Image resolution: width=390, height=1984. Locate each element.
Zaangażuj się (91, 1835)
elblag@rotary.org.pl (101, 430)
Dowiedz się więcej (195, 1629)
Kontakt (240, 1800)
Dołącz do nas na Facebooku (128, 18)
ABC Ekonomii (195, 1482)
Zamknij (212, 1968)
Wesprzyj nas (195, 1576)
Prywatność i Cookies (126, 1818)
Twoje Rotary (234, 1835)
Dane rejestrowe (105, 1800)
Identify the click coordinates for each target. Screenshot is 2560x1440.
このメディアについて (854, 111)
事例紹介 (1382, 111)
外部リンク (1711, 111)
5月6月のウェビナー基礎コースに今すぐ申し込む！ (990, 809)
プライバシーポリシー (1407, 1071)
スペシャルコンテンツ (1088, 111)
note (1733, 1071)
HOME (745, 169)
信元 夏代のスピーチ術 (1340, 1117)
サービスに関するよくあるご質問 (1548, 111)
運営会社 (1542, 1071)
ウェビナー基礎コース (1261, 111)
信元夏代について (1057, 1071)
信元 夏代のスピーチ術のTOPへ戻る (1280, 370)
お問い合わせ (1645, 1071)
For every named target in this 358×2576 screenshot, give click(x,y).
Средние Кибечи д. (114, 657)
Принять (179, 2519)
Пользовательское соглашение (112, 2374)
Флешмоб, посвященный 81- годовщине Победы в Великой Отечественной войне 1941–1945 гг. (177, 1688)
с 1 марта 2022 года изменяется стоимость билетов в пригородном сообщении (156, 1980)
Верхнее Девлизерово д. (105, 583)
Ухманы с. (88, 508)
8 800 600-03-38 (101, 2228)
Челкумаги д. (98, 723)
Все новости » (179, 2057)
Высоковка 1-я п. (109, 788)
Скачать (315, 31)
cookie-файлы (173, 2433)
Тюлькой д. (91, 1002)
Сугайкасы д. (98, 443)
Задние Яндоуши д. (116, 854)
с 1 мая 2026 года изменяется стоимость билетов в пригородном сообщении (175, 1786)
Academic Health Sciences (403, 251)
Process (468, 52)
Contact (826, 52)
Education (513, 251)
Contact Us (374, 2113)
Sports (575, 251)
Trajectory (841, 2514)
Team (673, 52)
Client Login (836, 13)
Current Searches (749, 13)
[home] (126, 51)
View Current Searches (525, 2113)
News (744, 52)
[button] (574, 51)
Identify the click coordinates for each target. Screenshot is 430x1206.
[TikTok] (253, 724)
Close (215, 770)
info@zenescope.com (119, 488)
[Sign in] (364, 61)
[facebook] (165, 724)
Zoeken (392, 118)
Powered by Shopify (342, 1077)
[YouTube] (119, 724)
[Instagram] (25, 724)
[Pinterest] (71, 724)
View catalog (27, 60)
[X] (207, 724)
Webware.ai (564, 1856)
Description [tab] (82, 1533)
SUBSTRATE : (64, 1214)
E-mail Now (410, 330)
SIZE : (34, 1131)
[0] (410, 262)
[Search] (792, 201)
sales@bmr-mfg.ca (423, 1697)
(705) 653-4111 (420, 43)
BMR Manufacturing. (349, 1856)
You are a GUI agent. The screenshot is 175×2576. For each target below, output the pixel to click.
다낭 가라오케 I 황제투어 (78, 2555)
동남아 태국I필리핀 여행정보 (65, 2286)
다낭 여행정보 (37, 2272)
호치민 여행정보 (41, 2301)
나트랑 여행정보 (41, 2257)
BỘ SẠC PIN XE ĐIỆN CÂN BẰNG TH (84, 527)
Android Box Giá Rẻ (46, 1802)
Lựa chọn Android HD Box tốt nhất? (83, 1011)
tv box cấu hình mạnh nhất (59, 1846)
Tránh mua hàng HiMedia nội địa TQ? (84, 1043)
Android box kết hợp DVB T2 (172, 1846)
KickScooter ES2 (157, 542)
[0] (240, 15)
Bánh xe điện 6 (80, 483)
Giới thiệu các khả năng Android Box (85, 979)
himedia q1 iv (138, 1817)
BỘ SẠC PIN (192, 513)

....................

_Work order_. Print the records above verbatim from their first line to the line containing "Wesprzyj nas (195, 1576)", both included, and stop there.

_Response to this task_.
Image resolution: width=390, height=1984. Locate each element.
Zaangażuj się (91, 1835)
elblag@rotary.org.pl (101, 430)
Dowiedz się więcej (195, 1629)
Kontakt (240, 1800)
Dołącz do nas na Facebooku (128, 18)
ABC Ekonomii (195, 1482)
Zamknij (212, 1968)
Wesprzyj nas (195, 1576)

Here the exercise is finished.